• [Stated task]:
Using the passage on dataset subject ids below, list every string it says can be passed to `subject_ids` to load a single example.

If no subject with the given id exists, it gets silently skipped.

In [None]:
ds.subject_ids

For any dataset, regardless its contents, you can request the possible subject ids you can pass to the constructor:

In [None]:
ds.available_subject_ids

For convenience, you can create an empty data set by passing an empty list or tuple to `subject_ids`, then read `.available_subject_ids` to find out what subjects are available and create another data set with a subset of these ids.

In [None]:
ds = ARIPlane(base_dir / 'ARI', plane, domain=domain, side=side, subject_ids=())
ds.subject_ids

If you just need a single example of a data collection, you can instead pass one of the strings `first`, `last` or `random` to `subject_ids`. The first two deterministically load the first, respectively last, id in the collection, wheras `random` loads a random subject.

• [Data block]:
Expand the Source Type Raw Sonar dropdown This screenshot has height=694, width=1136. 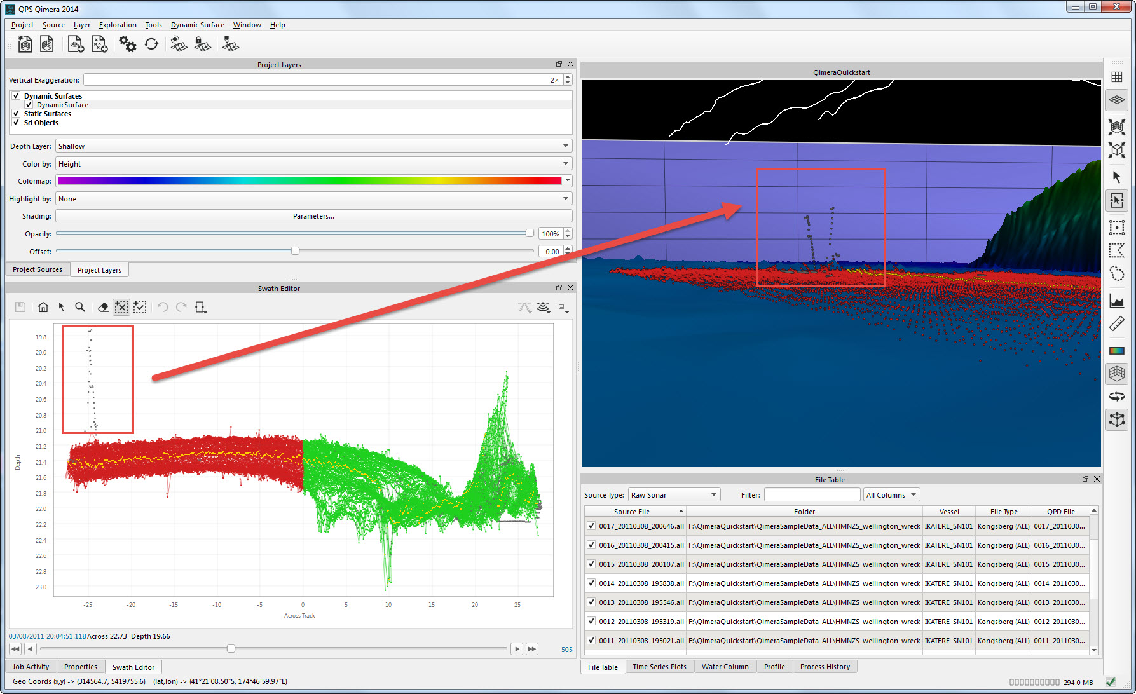coord(674,495)
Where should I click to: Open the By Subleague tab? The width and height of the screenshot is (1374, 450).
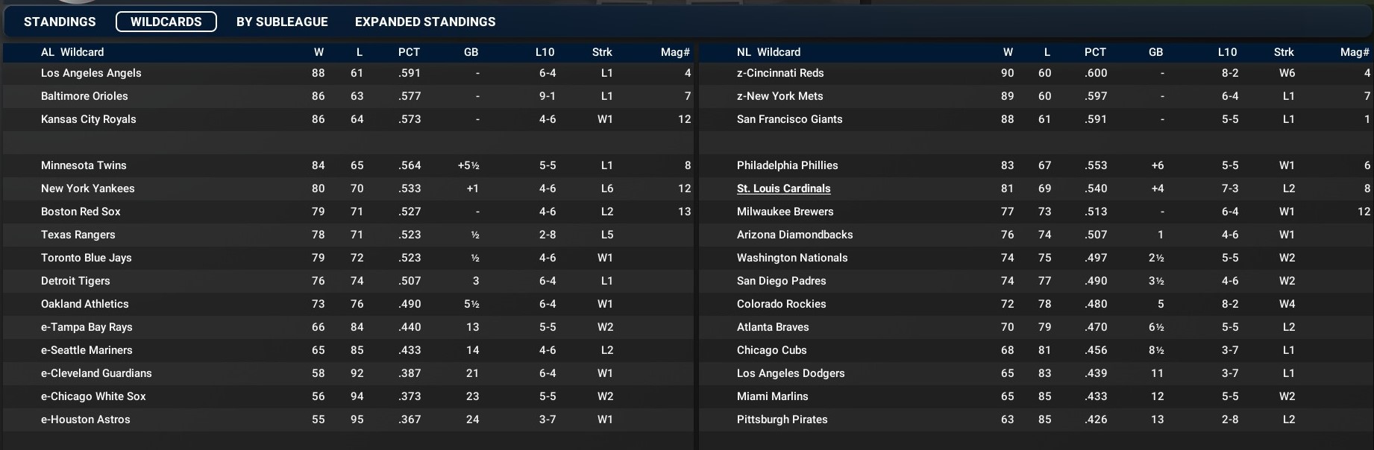pos(282,22)
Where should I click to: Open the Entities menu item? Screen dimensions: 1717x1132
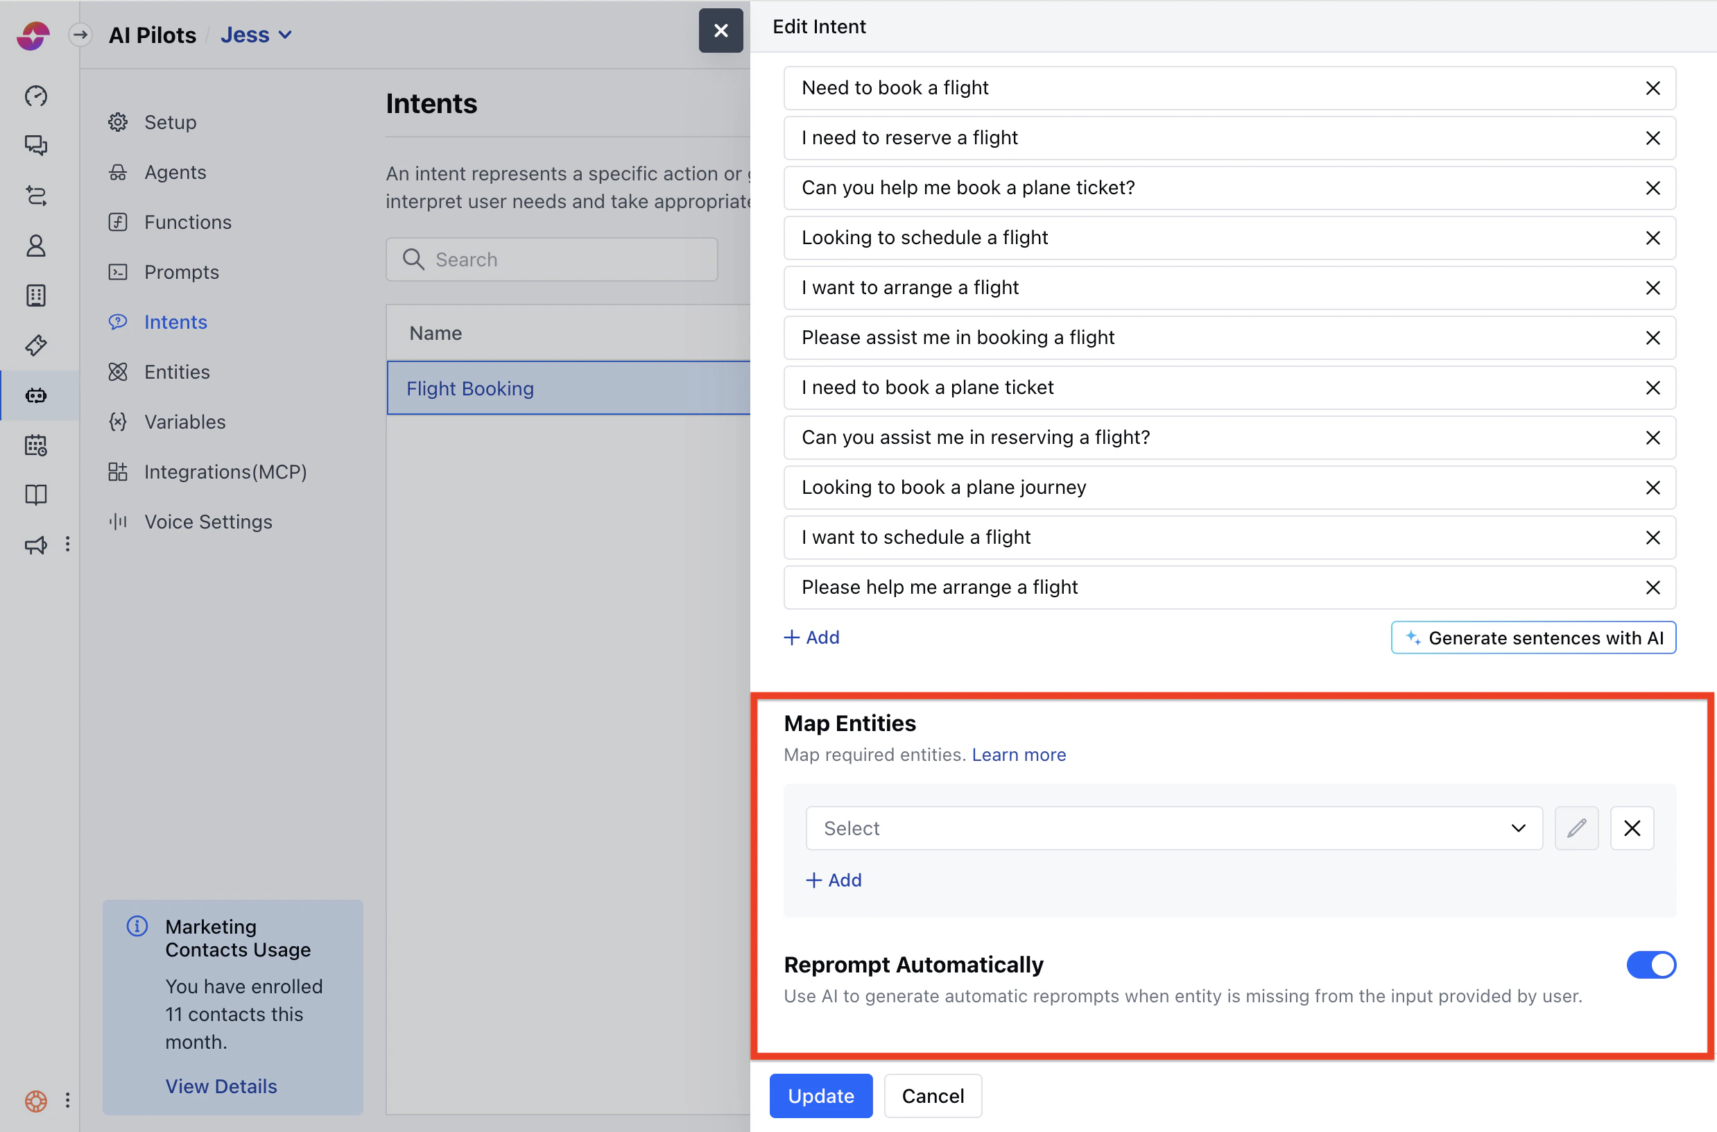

• [Result]:
`first`, `last`, `random`